“If God is for us, who can be against us?”
––Romans 8:31
Last week, my good friend Brigita, who was back home visiting
family, reached out via Skype, wanting to share her cousin Wilhelm’s dream. She
believed it would convince me to let go of anger. She calls that my problem and
Brigita is the type of person who wants only to help, which in itself sometimes
makes me angry.
When Brigita and Wilhelm were children, she dreamed one day they
would marry. Now she says she can hardly stand him. According to Brigita, he’s become
a womanizer and a cad. When he visited her here in the states a few years ago,
she paid for his every entertainment and washed his every dish, or so she said.

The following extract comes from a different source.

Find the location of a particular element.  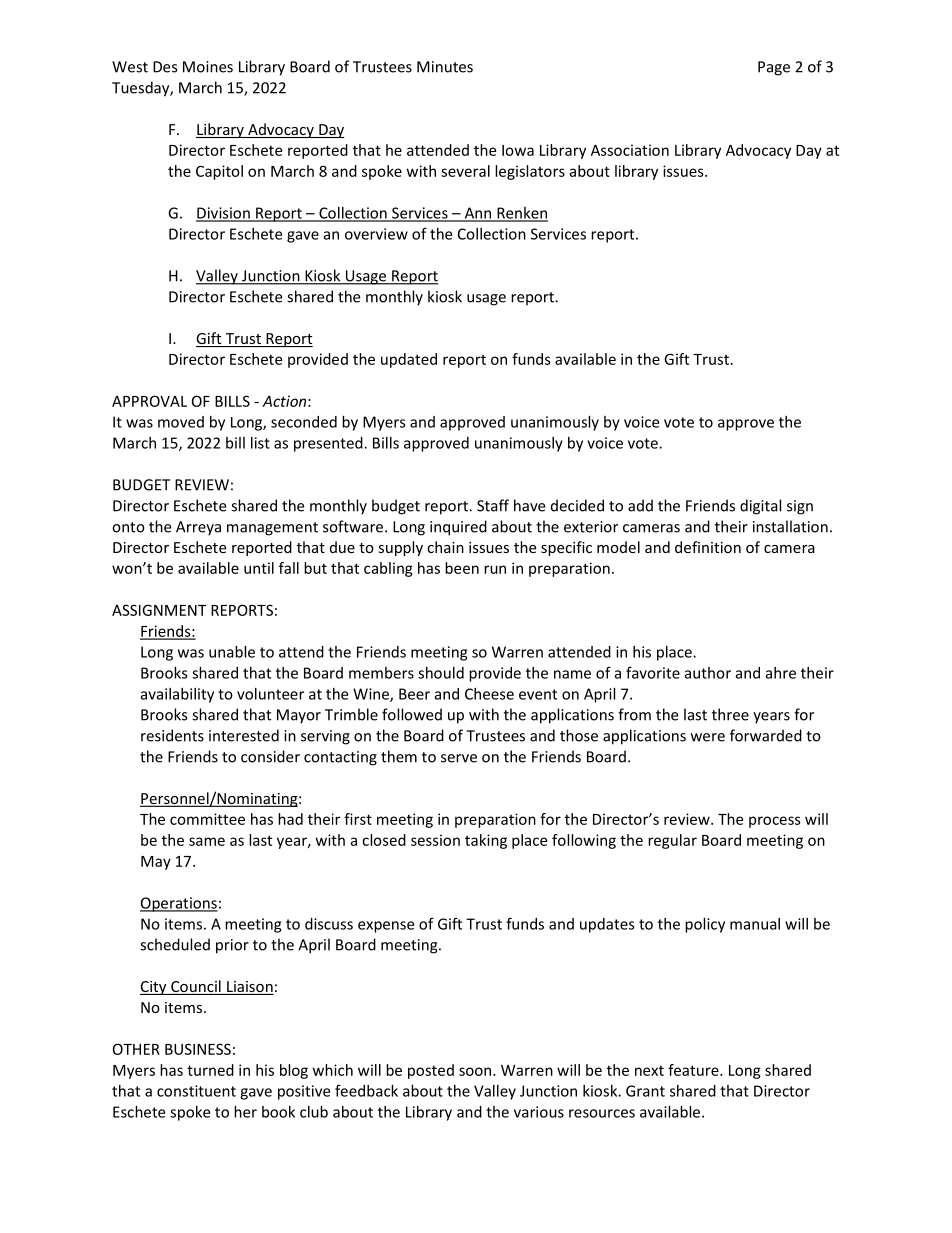

definition is located at coordinates (708, 547).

Still, she was driven to share Wilhelm’s dream with me. For
her it was no mere dream; she called it a vision. “A warning,” she said, “for
you.” Her pale skin seemed almost blue in the frosty room from which she spoke.
“I’ve recorded it all right here, in English, on my phone. It’s your own future
if you don’t change.”
“OK,” I said. “I’ll listen.”
Brigita knows well I have a tendency toward self-righteousness
and deep despair over the outcome of the US elections, a despair with which I
can only endure by taking action, more and more action. I have marched; I have
called; involved myself in repetitious discussions. Yet the newspaper
headlines, which create in me the deepest anguish, go on reproducing and morphing
into new more horrible realities at rapid and terrifying rates.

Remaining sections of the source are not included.